Sunday Afternoon

The murmur of teenagers, twenty somethings, thirty somethings, like sea lions limp across the grass in their languor — a sea of skin and flannel and beach towels and plastic sunglasses, bicycles on their sides like ships run aground.


Children clamor in the playground, their squeals and laughs holding a unique note in the distance, in tandem with the squeaks and clanks of the chain-link swing.


Wafts of pungent marijuana smoke pass like plumes of skunk incense. Beer bottles clank. A wine bottle pops! and breaths.


The rhythm of the children’s swing continues in the background, like the soft bray of a donkey. Hee haw. Hee haw. Somewhere unseen a man pelts an animal skin drum, rum tum tum, rum tum tum, the metronome of the park.
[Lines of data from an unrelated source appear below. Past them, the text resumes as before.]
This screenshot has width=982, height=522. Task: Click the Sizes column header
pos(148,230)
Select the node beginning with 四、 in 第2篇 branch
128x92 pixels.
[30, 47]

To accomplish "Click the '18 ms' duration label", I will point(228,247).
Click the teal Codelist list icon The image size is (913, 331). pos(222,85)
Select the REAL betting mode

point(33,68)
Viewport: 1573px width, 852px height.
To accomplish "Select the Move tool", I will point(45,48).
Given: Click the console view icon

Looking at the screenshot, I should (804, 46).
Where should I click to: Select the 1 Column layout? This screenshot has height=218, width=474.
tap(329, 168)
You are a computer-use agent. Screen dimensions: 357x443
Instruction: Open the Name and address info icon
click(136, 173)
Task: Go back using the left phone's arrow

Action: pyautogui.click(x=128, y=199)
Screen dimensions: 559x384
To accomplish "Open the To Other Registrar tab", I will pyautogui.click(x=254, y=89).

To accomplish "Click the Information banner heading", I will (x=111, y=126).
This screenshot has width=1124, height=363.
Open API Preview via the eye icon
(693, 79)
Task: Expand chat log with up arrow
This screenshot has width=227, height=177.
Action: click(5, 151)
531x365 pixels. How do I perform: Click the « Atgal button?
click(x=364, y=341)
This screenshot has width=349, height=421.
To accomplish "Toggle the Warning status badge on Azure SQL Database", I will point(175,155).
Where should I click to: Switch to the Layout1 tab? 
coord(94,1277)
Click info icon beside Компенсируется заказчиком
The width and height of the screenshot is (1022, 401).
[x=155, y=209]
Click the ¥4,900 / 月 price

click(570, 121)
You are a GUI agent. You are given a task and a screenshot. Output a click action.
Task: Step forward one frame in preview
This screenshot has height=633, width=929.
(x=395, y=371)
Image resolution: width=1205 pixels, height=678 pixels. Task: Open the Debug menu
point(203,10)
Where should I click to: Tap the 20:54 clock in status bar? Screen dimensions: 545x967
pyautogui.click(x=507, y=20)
Dogs of course, the dogs. They run unleashed, chasing each other, judging each others strength and dominance, accepting equal ground and galloping about with teasing yips and running past a larger hound and nipping its neck to test the boundaries of the game. A lanky Great Dane bobbles about  like a lost child, neither confident in its independence nor its physicality.


Tight rope walkers sling a taught red nylon rope between two palms and invite any curious adventurers to tread the string, which tongs like a cello when they leap off after a trepidatious attempt, laughing, arms akimbo, legs aquiver. The thud of adult feet falling to earth.


A dark man with a beard and a large pack slung across his shoulder walks by, pronouncing his “ganja treats” in a voice loud enough to carry and soft enough to be aimless. Another passes with “cold beer, cold water.”


The amalgamated white noise of the collective park, with the skyline of San Francisco running across half the horizon like a picket fence, gives opportunity to forget about tomorrow and yesterday.